- **PROBLEM TO WORK ON**:
Pull out every line with the word "height" from the entries below.
---------- SOURCE INFORMATION ----------
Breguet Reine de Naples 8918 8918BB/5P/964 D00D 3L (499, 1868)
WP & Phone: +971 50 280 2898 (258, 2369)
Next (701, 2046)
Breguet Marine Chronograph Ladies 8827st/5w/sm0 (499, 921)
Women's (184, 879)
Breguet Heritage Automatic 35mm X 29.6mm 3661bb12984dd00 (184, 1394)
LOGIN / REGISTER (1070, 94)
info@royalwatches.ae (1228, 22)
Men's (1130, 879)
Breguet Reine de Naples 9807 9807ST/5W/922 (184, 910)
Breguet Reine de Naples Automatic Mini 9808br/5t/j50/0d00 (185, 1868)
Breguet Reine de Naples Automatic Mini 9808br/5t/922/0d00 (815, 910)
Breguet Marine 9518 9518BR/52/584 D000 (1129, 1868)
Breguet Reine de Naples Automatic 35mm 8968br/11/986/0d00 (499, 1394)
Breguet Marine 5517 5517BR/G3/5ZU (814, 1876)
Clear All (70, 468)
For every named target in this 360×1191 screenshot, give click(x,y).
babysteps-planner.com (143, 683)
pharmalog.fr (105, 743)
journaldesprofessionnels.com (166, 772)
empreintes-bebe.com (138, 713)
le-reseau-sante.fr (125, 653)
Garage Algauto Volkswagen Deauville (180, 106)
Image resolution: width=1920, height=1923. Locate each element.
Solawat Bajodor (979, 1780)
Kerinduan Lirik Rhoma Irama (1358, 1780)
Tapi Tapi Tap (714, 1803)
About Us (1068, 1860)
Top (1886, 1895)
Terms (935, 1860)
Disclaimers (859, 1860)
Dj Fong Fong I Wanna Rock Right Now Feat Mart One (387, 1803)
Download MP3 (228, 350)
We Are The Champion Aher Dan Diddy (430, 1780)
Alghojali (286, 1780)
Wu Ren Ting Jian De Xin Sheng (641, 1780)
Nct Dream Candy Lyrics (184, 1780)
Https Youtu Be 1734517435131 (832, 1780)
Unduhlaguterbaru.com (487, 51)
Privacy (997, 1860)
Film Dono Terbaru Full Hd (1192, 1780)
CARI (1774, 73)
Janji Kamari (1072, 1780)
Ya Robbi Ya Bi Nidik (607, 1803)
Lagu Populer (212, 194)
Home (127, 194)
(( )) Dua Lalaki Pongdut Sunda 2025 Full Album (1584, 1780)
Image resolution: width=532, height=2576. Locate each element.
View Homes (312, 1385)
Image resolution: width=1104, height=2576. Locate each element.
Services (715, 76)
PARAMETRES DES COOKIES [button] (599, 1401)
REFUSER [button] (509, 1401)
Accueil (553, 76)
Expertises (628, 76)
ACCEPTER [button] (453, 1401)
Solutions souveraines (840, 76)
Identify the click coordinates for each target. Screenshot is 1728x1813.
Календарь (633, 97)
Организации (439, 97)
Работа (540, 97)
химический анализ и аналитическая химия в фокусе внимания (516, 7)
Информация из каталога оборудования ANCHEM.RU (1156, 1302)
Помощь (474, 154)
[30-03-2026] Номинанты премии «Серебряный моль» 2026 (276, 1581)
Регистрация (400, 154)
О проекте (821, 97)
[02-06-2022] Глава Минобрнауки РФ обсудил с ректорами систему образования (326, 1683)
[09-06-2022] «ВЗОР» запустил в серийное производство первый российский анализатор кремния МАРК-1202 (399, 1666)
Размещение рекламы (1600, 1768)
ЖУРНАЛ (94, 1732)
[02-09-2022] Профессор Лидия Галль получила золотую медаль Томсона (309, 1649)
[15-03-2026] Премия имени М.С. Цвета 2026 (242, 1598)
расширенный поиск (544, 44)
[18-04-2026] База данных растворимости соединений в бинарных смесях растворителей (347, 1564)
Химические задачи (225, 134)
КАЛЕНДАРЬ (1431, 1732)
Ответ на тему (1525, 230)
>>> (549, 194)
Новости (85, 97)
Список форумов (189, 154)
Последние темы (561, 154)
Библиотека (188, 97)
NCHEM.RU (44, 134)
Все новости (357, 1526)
----------
- **RESPONSE TO THIS EXERCISE**:
Image resolution: width=1920, height=1923. Locate each element.
Image resolution: width=532, height=2576. Locate each element.
Image resolution: width=1104, height=2576. Locate each element.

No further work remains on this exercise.